With the Fed raising the short term rates for the 13th consecutive time since starting back in June of 2004, many of us are reminded of the uneasy relationship between interest rates and the stock market. It is generally understood that over time higher interest rates are not good for the stock market and many like to repeat the old "Don't fight the Fed" saying. Maybe a more compelling reason to pay attention now is that many economists believe that interest rates are rapidly approaching a critical crossroads.

There are actually many types of interest rates and, contrary to popular belief, the Fed does not really set any of them. The federal funds rate is really a target rate that banks charge each other for overnight loans. This only indirectly affects the rates of other debt instruments such as bonds of various maturities. The actual yields of the U.S. Treasury Bills and other instruments is set by supply and demand on the open market. While short term instruments such as the 90-day Treasury Bills follow the Fed rate closely, longer term rates can have a mind of their own. Under normal circumstances longer-term bonds such as 10-year or 20-year maturities pay much higher rates because investors must tie up their money for the long term. Chart 1 below depicts the evolution of the Fed funds rate and longer maturities of T-Bills.

The yield curve is a graph plotting Treasury yields by maturity which, under normal circumstances, shows an upward sloping line with higher yields for longer maturities. Over the last year and a half the yield curve has been flattening, which is what happens when the yield spread, the difference between long and short-term rates, narrows. Yield curve and spread is watched as an important indicator, especially after prolonged periods of shrinking spread. If this trend continues we will face a yield curve inversion, which is when long yields fall bellow that of shorter maturities. In the past, such inversions have often preceded recessions by a few months.

Chart 1: Fed Funds Rate


Looking at the chart it is plain to see that so far the Fed tightening has not affected long term rates, and the market which sets interest rates has been counteracting the Fed's efforts to control growth with higher interest rates. One possible explanation for the long rates coming down in the face of rising overnight rates is that the bond market is not scared of inflation, possibly because of the Fed's first-rate track record in keeping it under control. Still, many economists believe that the ten-plus year trend for lower interest rates and higher bond prices is about over.

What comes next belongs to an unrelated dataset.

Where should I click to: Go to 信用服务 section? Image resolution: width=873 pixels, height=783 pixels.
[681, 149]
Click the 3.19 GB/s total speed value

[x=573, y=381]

Why does the direction of interest rates matter so much to investors? Interest rates are widely watched because of their influence on the economy and on many markets. Because they are an influence, and because in time their movements impact the economy and the stock market, they are also a leading indicator.

When interest rates rise it costs companies more to borrow money needed to operate and expand and as a result businesses begin to scale back. As they cut projects or plants, there are many purchases from suppliers and contractors that are delayed and cancelled, and as this phenomenon spreads through markets the economy slows down and enters a recessionary phase. As companies' revenues shrink the first thing that evaporates is profits, which in turn will reduce the Government future tax receipts. As the Government's income shrinks, the cost to carry debt increases with the rising rates, causing deficits to mushroom. In efforts to stimulate the economy Governments have two primary choices: to drive interest rates back down or to inject more liquidity into the system, or both. As interest rates come back down the growth circle begins anew.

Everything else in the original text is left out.